Dimension What to check
Completeness Missing values, gaps in coverage, underrepresented categories
Consistency Contradictory labels, conflicting records, schema drift between versions
Accuracy Label correctness, measurement precision, source reliability
Timeliness Data age relative to the prediction task, temporal distribution
Distribution Class balance, feature distributions, outlier presence
Provenance Source trustworthiness, collection methodology, chain of custody

Automated quality gates

Build data quality checks into your pipeline, not as a manual review step.

# Example: basic data quality gate before training
def validate_training_data(df, config):
    """Run before training begins. Fail the pipeline if data quality is below threshold."""
    checks = {
        "null_rate": df.isnull().mean().max() < config.max_null_rate,
        "min_rows": len(df) >= config.min_training_rows,
        "label_balance": df[config.label_col].value_counts(normalize=True).min() > config.min_class_ratio,
        "schema_match": set(df.columns) == set(config.expected_columns),
    }
    failed = [name for name, passed in checks.items() if not passed]
    if failed:
        raise DataQualityError(f"Data quality checks failed: {failed}")

Regulatory considerations

ML training creates new regulatory obligations that traditional data governance may not cover.

Right to erasure and model retention

Under GDPR and similar regulations, individuals can request deletion of their personal data. If that data was used to train a model, the model may retain information derived from the deleted data in its weights. This creates a tension between data deletion obligations and model retention.

Practical approaches:

  • Track which datasets contain personal data and which models were trained on them
  • When data is deleted, assess whether affected models need retraining
  • For high-sensitivity models, consider differential privacy techniques during training to limit memorisation
  • Document your approach and the rationale for your retention decisions

Cross-border data flows

Training data may originate from multiple jurisdictions. The model itself may be deployed across borders. Data governance must account for:

  • Where training data is stored and processed
  • Whether data transfer agreements are in place
  • Whether the model's deployment locations are consistent with data origin restrictions
  • Local regulations on AI training (the EU AI Act imposes specific obligations on training data documentation)

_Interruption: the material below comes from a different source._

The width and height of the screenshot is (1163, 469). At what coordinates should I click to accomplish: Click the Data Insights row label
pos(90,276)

Training data documentation

Regulatory frameworks increasingly require documentation of training data. Model cards and datasheets provide structured formats for this.

What to document:

  • Data sources and their provenance
  • Collection methodology and timeframe
  • Preprocessing and filtering steps applied
  • Known limitations, biases, or gaps in the data
  • Licence and consent information
  • PII handling and anonymisation methods used

The EU AI Act and training data

The EU AI Act requires providers of high-risk AI systems to document their training data, including data governance measures, data preparation steps, and any assumptions about the data. Organisations operating in or serving EU markets should treat training data documentation as a compliance requirement, not optional good practice.

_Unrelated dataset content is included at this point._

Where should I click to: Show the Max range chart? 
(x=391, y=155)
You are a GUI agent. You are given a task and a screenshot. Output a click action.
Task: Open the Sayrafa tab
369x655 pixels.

Connecting data governance to MLOps

Data governance is not a separate activity. It integrates directly into the ML pipeline.

Pipeline stage Data governance control
Data collection Source approval, provenance recording, classification
Data preparation Transformation logging, quality validation, bias assessment
Training Dataset versioning, lineage linking, access control enforcement
Evaluation Test data independence, evaluation data governance
Registration Training data metadata stored with model, data lineage linked
Monitoring Input data drift detection, data quality monitoring in production

The model registry should link every model to its training data version. The experiment tracker should record which data was used for each experiment. The pipeline orchestrator should enforce data quality gates before training begins. When these connections exist, data governance becomes auditable, traceable, and enforceable rather than aspirational.